Please don’t get me wrong. I don’t want to convince you to use decorators. I consider this thread merely as a discussion of different solutions. I will throw in a third option at the bottom of this post. No solution is a “one-size-fits-all”.
–1--
You seem to be afraid that decorators can be used only for all instances of a class. This is not true. If you look at my second post you will see that the method Cat.meow dow NOT have a decorator; I add the decorator in the line after creating an instance of the class Cat.
The following two lines from your my example do almost the same. They replace the original Cat::meow-method with something else, for one instance and only one instance
aCat.meow = self.myMeow # wrapper
aCat.meow = intercept(cat.meow) # decorator
So far both techniques are equal. Yours is more lightweight, and thus prefered.
–2--
Let me show you some situations where decorators might be more handy. I pick up the sichness aspect you mentioned earlier. The player should get nausea when opening a door, when smashing a door, and when drinking a potion.
With your technique:
class Door:
def open(self): pass
def smash(self): pass
class Potion:
def drink(self): pass
# -----
def myOpen(self):
# globals.player.set_nausea()
self.openInDoor()
def mySmash(self):
# globals.player.set_nausea()
self.smashInDoor()
def myDrink(self):
# globals.player.set_nausea()
self.drinkInPotion()
# -----
aDoor = Door()
aDoor.openInDoor = aDoor.open
aDoor.open = myOpen
aDoor.smashInDoor = aDoor.smash
aDoor.smash = mySmash
aPotion = Potion()
aPotion.drinkInPotion = aPotion.drink
aPotion.drink = myDrink
The decorator is reusable:
class Door:
def open(self): pass
def smash(self): pass
class Potion:
def drink(self): pass
# ----
def nausea(f):
@wraps(f)
def wrapper(*args, **kwds):
# globals.player.set_nausea()
return f(*args, **kwds)
return wrapper
# ----
aDoor = Door()
aDoor.open = nausa(aDoor.open)
aDoor.smash = nausa(aDoor.smash)
aPotion = Potion()
aPotion.drink = nausa(aPotion.drink)
Less code, because of better re-usability.

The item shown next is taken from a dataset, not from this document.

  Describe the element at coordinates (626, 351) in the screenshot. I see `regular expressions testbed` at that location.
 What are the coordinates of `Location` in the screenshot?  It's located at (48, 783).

Re-usability comes from the fact that the decorator does not need to know the name of the method to be called - the method is kept inside the decorator, in a generic way.
–3--
Now let’s assume you have mushrooms, and eating a mushroom should cause nausea. But every mushroom should have a different nausea duration. The duration might be part of the level data.
from functools import wraps
class Mushroom:
def eat(self): pass
def nausea(f, duration):
@wraps(f)
def wrapper(*args, **kwds):
# globals.player.set_nausea(duration)
return f(*args, **kwds)
return wrapper
mushroom1 = Mushroom()
mushroom1.eat = nausea(mushroom1.eat, 30)
mushroom2 = Mushroom()
mushroom2.eat = nausea(mushroom2.eat, 90)
mushroom3 = Mushroom() # no nausea!
mushroom1.eat()
mushroom2.eat()
mushroom3.eat()
How would you implement this using your way? One option would be to make use of a global dictionary where you register objects with their corresponding duration. Possible, but a general rule is that data and the functions acting upon data should be kept close together.
–4--
I promised to throw in a third technique. It is not based on exchanging the methods on a class, but a fundamental pattern of de-coupling: events.
The method Cat::meow would emit an event each time it is called. It might pack additional data inside the event, but it does not need to.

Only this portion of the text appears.